• _The task_:
Copy the passage of the LocalStack machine-learning tutorial word for word, starting with "The model will" and going on through "END RequestId: 6...".

• _Excerpted text_:

In this tutorial, we will train a simple machine-learning model that recognizes handwritten digits on an image. We will use the following services:

  • an S3 bucket to host our training data;
  • a Lambda function to train and save the model to an S3 bucket;
  • a Lambda layer that contains the dependencies for our training code;
  • a second Lambda function to download the saved model and perform a prediction with it.

Prerequisites

  • LocalStack
  • Docker
  • awslocal CLI

Installing

To install the dependencies:

make install

Starting LocalStack

Make sure that LocalStack is started:

LOCALSTACK_API_KEY=... DEBUG=1 localstack start

Running

The entire workflow is executed by the run.sh script. To trigger it, execute:

make run

The model will be first trained by the ml-train Lambda function and then uploaded on the S3 bucket. A second Lambda function will download the model and run predictions on a test set of character inputs. The logs of the Lambda invocation should be visible in the LocalStack container output (with DEBUG=1 enabled):

null
>START RequestId: 65dc894d-25e0-168e-dea1-a3e8bfdb563b Version: $LATEST
> --> prediction result: [8 8 4 9 0 8 9 8 1 2 3 4 5 6 7 8 9 0 1 2 3 4 5 6 7 8 9 0 1 2 3 4 9 6 7 8 9
...
...
>  9 5 4 8 8 4 9 0 8 9 8]
> END RequestId: 6...

• _Listed entries_:
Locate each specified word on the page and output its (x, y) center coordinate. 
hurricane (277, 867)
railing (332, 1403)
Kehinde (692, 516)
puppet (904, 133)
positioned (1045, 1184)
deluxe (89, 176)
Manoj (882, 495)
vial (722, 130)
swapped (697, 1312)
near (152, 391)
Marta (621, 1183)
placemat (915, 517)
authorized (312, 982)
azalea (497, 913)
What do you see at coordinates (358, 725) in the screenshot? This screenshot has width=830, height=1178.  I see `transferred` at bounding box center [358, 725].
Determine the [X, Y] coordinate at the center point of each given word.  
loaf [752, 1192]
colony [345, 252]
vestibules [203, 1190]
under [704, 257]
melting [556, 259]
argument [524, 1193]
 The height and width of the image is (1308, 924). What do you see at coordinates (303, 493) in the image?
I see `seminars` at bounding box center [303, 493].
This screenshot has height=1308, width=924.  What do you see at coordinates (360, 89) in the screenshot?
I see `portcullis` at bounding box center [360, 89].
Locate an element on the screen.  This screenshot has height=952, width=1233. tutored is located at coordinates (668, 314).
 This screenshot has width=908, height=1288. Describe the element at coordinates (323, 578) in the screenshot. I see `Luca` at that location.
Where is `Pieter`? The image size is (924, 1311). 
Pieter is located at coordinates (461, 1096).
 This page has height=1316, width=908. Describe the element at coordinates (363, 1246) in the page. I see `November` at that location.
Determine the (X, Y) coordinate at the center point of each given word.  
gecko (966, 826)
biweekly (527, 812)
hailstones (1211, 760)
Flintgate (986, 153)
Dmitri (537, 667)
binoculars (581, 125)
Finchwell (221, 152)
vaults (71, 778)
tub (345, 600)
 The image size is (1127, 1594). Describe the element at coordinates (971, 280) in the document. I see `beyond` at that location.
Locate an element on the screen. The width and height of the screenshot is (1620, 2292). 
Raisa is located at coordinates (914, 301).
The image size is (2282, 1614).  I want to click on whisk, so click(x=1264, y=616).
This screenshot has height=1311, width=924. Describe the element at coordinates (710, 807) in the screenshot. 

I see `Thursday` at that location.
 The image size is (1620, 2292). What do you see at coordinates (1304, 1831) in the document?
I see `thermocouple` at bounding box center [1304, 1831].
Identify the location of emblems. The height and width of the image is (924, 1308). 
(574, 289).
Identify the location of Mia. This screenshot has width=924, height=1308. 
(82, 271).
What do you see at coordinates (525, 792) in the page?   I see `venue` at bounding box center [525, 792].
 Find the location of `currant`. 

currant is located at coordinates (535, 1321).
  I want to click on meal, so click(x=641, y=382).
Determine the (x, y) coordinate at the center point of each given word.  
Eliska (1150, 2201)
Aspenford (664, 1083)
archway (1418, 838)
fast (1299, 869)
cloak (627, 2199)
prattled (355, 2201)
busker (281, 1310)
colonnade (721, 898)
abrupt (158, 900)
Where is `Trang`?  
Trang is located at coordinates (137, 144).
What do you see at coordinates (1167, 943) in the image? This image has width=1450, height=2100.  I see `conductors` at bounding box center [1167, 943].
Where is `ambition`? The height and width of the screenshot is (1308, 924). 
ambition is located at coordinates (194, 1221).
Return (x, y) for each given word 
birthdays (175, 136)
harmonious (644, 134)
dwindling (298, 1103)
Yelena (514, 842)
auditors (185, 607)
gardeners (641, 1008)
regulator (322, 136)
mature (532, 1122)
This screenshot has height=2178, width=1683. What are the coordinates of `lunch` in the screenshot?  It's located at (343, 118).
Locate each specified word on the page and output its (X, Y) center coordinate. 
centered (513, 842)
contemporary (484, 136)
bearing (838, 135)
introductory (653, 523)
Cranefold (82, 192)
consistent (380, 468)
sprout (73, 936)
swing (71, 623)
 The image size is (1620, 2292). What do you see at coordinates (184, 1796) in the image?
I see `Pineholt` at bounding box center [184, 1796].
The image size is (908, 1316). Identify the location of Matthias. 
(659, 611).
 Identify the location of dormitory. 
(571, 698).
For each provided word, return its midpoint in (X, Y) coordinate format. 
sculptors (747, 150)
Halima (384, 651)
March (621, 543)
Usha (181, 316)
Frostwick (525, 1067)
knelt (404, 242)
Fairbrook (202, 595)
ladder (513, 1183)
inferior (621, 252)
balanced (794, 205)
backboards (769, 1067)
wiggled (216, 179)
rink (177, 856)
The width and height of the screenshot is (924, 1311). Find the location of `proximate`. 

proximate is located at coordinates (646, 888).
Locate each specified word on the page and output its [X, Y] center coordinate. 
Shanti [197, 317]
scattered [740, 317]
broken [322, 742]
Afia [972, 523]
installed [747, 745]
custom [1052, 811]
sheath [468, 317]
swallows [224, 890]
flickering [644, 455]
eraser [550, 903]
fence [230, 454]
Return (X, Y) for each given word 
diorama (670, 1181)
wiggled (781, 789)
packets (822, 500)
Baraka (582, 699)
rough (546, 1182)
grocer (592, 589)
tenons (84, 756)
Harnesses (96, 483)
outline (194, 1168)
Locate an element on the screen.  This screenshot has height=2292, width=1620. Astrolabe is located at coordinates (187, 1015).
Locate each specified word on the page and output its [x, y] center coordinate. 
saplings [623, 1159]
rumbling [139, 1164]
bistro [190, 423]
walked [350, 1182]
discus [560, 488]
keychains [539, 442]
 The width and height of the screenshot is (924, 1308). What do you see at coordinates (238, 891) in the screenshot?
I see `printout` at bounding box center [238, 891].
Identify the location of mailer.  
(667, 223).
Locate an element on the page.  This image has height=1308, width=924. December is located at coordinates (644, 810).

• _Output_:
The model will be first trained by the ml-train Lambda function and then uploaded on the S3 bucket. A second Lambda function will download the model and run predictions on a test set of character inputs. The logs of the Lambda invocation should be visible in the LocalStack container output (with DEBUG=1 enabled):

null
>START RequestId: 65dc894d-25e0-168e-dea1-a3e8bfdb563b Version: $LATEST
> --> prediction result: [8 8 4 9 0 8 9 8 1 2 3 4 5 6 7 8 9 0 1 2 3 4 5 6 7 8 9 0 1 2 3 4 9 6 7 8 9
...
...
>  9 5 4 8 8 4 9 0 8 9 8]
> END RequestId: 6...